**Exercise**.
Go through the records below and show every line with the string "computer".

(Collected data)
--------

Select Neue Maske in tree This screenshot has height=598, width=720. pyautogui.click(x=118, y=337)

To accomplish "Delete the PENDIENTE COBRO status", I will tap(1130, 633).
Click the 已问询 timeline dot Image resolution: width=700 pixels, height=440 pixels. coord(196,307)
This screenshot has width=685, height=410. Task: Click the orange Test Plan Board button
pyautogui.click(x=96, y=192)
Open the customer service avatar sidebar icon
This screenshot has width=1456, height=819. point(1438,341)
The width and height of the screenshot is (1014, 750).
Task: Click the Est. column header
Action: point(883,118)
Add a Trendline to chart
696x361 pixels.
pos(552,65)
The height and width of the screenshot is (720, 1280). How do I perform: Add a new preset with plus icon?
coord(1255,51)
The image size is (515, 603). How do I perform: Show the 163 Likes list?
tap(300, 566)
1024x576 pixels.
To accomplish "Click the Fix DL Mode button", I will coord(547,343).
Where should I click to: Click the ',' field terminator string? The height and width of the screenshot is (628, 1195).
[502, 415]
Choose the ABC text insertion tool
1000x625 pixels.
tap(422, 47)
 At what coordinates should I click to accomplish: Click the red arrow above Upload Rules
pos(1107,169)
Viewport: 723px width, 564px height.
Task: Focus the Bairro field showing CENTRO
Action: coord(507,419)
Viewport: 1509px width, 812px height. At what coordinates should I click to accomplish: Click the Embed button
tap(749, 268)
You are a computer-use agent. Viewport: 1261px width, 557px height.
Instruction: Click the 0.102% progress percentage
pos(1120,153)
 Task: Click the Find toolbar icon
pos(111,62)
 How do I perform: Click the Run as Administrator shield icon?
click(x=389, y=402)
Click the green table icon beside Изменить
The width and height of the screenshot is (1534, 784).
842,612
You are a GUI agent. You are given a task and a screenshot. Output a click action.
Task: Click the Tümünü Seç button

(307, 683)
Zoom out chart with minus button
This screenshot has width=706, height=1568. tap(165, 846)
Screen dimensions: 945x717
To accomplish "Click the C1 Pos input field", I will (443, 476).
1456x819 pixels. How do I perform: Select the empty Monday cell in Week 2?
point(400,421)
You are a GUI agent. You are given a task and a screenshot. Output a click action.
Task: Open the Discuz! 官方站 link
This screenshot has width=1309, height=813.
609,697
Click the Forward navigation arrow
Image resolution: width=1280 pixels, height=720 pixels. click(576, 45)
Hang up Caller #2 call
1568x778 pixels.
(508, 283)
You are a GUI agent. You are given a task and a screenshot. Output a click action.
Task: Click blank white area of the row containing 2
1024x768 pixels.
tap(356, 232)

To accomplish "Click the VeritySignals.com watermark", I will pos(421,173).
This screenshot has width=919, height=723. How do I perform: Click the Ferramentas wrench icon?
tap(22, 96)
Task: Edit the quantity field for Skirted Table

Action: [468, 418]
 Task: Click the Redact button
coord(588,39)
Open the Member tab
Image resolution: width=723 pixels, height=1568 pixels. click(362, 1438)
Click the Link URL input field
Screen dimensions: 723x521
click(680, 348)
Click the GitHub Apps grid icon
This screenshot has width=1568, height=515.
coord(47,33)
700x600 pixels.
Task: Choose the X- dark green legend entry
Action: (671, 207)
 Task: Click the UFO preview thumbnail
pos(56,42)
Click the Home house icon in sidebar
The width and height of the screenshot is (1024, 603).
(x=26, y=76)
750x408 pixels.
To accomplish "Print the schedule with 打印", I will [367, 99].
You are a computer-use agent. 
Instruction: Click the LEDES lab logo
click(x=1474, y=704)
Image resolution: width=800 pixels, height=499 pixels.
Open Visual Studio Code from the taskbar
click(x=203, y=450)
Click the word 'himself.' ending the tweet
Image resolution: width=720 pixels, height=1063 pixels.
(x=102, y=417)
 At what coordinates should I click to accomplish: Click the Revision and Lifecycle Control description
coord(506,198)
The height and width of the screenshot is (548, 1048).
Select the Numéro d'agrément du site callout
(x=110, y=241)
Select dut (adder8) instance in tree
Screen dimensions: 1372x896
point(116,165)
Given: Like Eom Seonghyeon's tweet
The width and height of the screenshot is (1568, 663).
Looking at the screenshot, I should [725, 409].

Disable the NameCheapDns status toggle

--------

**Your response**.
You are a computer-use agent. Viewport: 1261px width, 557px height.
You are a computer-use agent. 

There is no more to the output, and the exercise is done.